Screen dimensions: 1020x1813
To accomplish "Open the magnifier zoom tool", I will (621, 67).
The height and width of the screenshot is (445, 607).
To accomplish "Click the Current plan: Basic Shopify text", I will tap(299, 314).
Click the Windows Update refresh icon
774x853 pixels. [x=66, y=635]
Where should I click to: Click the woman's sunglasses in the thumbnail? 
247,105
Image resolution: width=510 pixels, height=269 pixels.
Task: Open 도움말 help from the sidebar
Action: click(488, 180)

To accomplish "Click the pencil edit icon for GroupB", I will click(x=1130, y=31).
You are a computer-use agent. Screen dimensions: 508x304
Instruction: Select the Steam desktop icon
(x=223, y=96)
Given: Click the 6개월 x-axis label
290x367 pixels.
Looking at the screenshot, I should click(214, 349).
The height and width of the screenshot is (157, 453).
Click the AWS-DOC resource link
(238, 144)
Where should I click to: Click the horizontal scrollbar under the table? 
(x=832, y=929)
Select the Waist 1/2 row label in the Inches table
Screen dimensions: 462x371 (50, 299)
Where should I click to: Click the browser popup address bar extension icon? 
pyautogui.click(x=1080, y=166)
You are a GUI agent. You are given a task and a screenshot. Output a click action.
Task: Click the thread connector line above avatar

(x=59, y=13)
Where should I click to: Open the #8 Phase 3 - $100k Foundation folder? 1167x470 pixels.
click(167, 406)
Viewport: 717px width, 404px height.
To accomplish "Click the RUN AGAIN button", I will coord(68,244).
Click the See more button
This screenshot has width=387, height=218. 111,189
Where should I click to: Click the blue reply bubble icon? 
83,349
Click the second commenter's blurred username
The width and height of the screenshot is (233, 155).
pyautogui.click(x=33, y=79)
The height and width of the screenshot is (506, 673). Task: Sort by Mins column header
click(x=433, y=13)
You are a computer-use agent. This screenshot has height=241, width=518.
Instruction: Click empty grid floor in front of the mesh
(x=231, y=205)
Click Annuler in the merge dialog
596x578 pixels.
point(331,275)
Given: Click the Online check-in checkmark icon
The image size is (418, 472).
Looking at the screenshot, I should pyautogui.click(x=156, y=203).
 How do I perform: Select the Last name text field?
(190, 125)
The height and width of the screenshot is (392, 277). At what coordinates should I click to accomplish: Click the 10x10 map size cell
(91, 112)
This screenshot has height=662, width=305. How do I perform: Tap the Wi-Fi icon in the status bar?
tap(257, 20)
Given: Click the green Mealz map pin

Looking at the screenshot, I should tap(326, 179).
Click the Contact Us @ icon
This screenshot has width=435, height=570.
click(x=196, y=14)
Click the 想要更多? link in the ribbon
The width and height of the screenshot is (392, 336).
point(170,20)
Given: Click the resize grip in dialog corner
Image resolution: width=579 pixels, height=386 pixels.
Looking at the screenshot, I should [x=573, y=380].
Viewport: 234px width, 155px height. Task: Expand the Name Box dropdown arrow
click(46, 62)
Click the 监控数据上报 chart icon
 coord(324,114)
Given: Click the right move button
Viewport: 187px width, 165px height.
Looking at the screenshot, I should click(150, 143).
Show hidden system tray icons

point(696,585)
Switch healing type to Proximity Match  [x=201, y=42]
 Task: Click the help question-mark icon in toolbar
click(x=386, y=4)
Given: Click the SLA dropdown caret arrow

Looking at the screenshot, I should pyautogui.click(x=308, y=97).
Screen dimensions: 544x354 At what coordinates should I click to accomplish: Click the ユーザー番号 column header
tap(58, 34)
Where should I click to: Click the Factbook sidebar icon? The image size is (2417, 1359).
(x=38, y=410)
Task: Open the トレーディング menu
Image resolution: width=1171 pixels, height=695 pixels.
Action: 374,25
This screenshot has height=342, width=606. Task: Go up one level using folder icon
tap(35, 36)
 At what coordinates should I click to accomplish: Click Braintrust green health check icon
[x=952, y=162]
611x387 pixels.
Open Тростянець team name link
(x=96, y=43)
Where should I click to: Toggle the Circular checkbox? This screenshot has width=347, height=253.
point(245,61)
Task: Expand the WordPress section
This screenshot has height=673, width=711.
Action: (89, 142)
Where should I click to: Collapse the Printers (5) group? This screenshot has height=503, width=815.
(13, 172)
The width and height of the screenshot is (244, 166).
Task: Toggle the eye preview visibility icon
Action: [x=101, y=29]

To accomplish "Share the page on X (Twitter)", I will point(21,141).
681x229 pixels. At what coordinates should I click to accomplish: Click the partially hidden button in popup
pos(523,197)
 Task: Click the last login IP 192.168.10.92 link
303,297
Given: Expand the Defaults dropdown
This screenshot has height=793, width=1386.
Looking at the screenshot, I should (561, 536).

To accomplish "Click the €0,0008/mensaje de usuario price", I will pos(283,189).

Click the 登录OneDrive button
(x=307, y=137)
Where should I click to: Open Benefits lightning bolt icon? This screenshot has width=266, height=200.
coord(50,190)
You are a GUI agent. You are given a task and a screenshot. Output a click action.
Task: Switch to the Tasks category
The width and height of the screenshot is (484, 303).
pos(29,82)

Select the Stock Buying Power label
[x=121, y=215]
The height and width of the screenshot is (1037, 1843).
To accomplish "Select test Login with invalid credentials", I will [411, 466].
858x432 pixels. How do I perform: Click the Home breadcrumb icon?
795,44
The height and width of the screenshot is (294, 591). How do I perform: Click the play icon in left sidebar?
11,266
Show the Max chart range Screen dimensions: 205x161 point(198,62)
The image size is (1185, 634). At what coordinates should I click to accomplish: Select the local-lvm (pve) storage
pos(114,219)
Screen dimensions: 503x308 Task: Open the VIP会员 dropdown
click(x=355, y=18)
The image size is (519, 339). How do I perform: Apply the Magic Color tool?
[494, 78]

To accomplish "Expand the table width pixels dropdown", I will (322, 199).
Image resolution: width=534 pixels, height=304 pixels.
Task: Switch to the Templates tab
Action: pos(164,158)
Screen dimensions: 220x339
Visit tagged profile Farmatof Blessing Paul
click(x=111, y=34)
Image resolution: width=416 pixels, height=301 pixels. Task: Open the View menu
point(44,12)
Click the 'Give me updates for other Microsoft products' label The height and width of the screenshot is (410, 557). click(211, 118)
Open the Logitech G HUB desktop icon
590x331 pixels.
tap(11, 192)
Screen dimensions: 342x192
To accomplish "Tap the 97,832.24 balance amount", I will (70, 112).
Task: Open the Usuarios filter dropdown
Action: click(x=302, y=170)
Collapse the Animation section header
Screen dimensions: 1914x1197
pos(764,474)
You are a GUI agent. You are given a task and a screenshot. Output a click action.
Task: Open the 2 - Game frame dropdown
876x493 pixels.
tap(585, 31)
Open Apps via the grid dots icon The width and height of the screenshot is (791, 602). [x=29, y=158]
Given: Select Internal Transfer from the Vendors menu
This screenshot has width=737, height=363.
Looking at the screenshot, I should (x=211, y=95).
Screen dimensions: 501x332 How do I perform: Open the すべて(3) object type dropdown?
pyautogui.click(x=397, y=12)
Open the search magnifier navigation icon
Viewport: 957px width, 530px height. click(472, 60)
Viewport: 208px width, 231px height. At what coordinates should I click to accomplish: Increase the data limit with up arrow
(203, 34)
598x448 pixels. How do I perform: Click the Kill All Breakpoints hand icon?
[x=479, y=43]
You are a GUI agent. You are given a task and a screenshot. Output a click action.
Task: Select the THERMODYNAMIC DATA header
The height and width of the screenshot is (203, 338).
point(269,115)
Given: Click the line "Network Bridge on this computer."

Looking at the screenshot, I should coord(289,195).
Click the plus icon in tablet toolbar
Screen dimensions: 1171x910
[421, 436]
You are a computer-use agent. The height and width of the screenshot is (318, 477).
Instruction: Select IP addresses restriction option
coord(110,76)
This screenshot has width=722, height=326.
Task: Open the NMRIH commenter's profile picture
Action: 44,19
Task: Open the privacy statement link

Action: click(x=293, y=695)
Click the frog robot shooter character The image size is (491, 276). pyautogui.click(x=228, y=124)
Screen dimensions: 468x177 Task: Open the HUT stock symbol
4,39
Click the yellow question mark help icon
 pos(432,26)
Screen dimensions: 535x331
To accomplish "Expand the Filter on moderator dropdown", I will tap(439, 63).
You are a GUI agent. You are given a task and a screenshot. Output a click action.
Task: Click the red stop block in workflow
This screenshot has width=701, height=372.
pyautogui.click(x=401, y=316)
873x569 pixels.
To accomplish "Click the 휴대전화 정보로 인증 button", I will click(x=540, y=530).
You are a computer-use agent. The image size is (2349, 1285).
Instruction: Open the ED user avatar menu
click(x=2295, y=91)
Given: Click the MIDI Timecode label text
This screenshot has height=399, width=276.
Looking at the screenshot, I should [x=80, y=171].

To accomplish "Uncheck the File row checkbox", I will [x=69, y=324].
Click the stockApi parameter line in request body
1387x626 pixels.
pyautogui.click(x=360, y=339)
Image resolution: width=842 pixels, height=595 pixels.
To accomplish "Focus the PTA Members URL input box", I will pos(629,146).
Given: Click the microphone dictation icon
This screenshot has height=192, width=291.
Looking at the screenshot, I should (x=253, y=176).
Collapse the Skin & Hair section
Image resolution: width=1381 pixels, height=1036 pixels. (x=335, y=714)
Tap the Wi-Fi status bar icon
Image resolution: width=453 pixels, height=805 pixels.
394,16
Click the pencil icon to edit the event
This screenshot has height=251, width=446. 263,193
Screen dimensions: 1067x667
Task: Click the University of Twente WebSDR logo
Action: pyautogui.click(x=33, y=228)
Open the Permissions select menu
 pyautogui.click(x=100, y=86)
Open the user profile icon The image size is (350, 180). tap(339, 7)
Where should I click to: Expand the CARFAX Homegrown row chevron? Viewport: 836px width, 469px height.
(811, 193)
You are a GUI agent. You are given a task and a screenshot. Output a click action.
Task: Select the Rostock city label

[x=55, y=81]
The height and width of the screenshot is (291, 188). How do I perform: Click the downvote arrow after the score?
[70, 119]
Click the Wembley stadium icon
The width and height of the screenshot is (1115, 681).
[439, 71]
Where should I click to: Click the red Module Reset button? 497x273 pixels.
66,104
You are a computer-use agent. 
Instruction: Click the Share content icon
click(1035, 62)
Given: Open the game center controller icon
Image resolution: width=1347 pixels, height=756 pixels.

________

## REQUIREMENT
Rewrite the listing's lines that begin at the line containing "Open the search magnifier navigation icon" and stop after the line containing "[x=479, y=43]", renaming "magnifier" to "magnifying glass" and leaving everything else unchanged.

## FULL RESPONSE
Open the search magnifying glass navigation icon
Viewport: 957px width, 530px height. click(472, 60)
Viewport: 208px width, 231px height. At what coordinates should I click to accomplish: Increase the data limit with up arrow
(203, 34)
598x448 pixels. How do I perform: Click the Kill All Breakpoints hand icon?
[x=479, y=43]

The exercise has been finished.